От пышущего пурпуром заката осталась лишь блеклая сиреневая полоска. Парамонов включил фары. Вера замерла на заднем сиденье, боясь спугнуть ожившие воспоминания старика.
– Вот значит, отправился я как-то к зимовнику проверить припасы. Замешкался в пути, пока кормушку старую подправлял, пока деревья для вырубки метил… А она, милая, уже поджидает меня у порога. Я её сразу узнал, хоть и не видал два десятка лет. Да и что ей сделается: Дарина ведь возраста не имеет, то старухой явится, то девушкой молодой. Так мне отец рассказывал. Но не спутаешь её, ни с кем и никогда – это точно!
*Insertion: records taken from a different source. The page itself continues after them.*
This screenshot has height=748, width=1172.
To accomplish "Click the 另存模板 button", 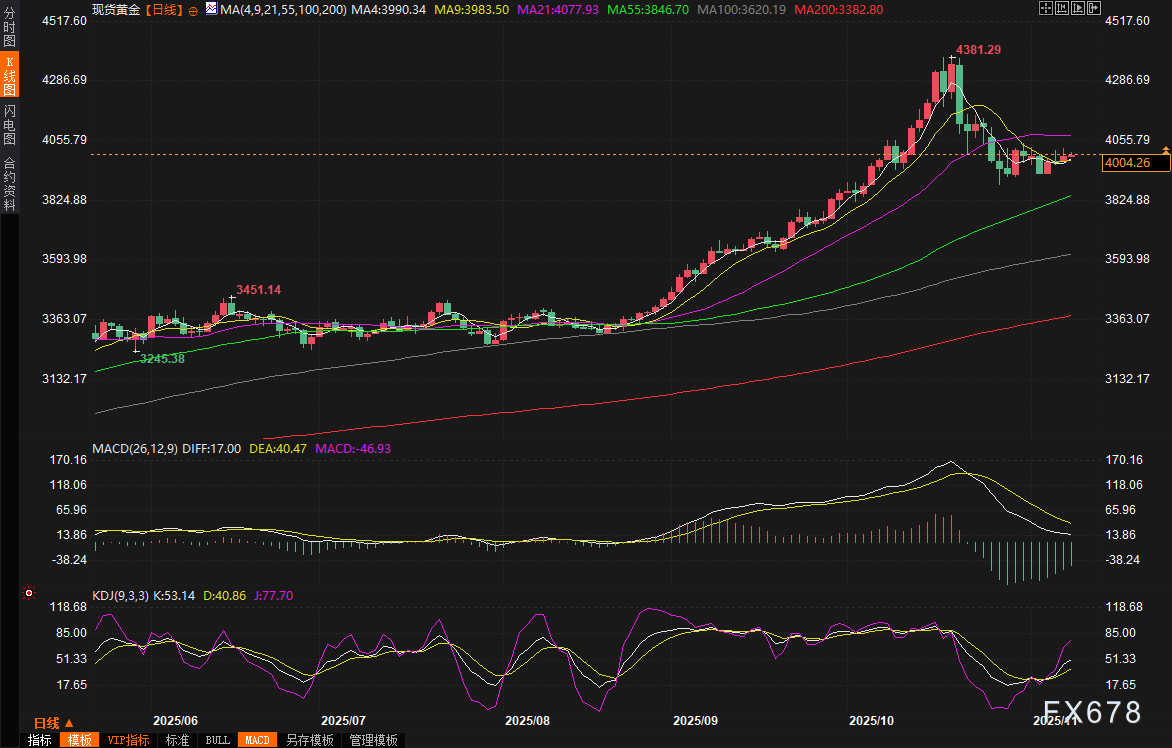I will (310, 740).
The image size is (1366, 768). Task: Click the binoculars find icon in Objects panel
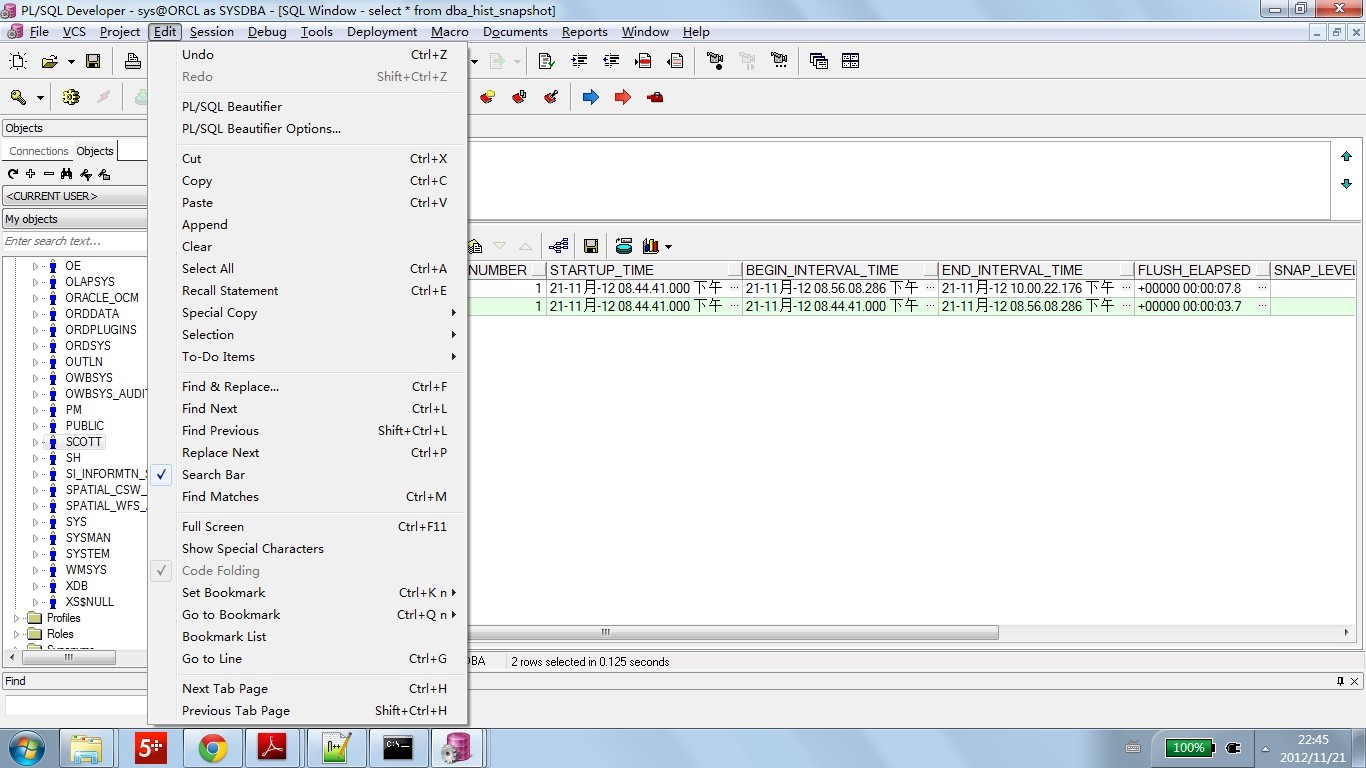(66, 174)
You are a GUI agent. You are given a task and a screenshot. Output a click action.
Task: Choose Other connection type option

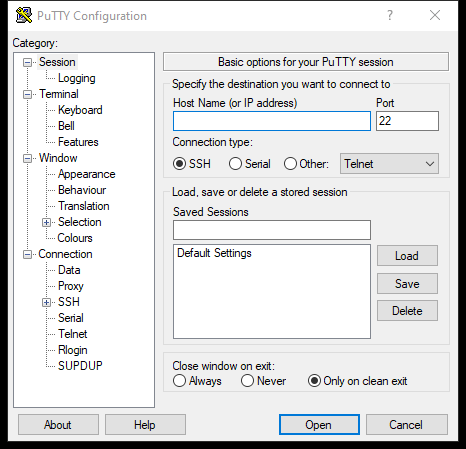coord(290,164)
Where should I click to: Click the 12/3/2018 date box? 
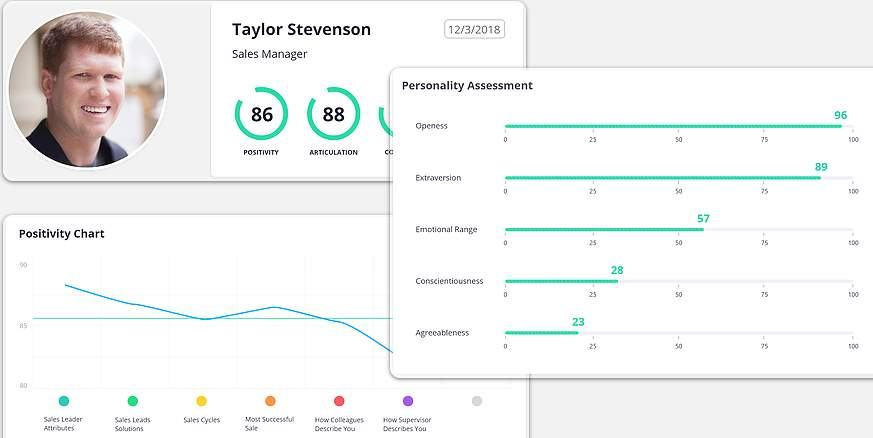coord(474,30)
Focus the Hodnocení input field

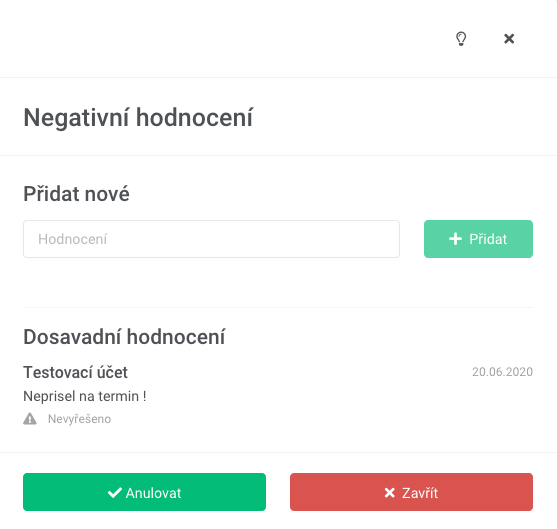point(211,239)
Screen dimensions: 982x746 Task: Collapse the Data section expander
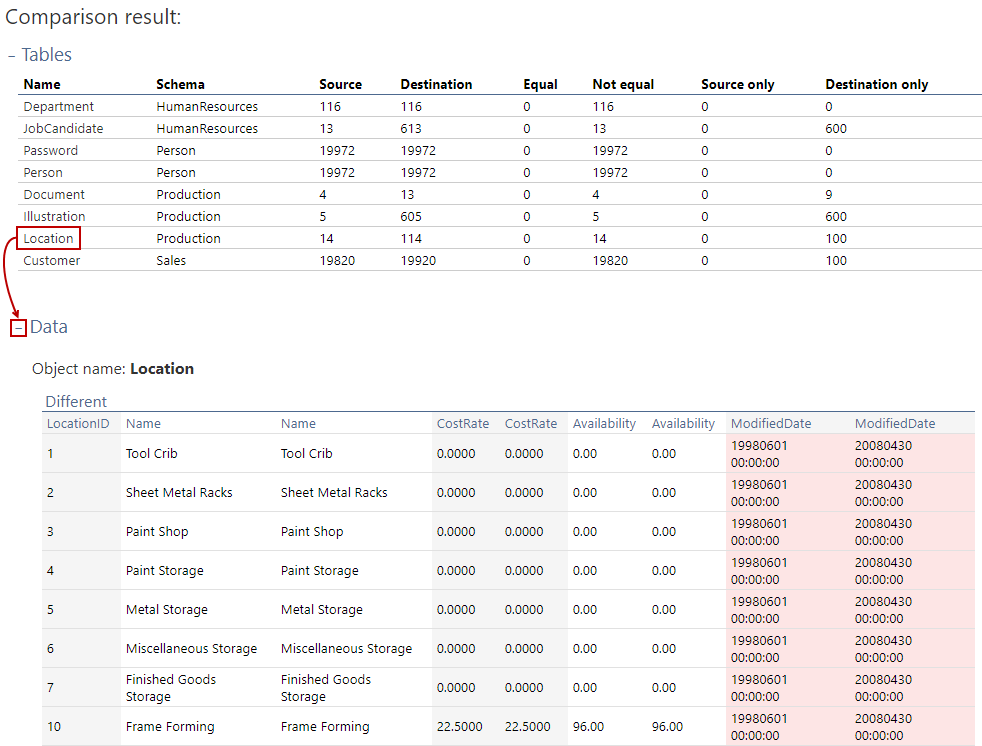18,328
Вот и говорит она мне: «Почто ты чужаков в мой лес водишь? Негоже это». Я, признаться, малость струхнул. Думаю, ну всё, попал Хозяйке в немилость. Отец мне как говорил: «На кого Лесная хозяйка осерчает, тому не миновать беды: либо зверь нападёт, либо дерево придавит, либо трясина затянет, ну или ещё что недоброе приключится». Вот и ожидал я расплаты. А она только взглядом суровым на меня сверкнула, как пригвоздила, и велела мне отвадить пришлый люд от здешних мест. «Передай, – говорит, – не потерплю я их вторжения. Гневаться буду». Так и сказала. Не успел я сморгнуть, как её и след простыл.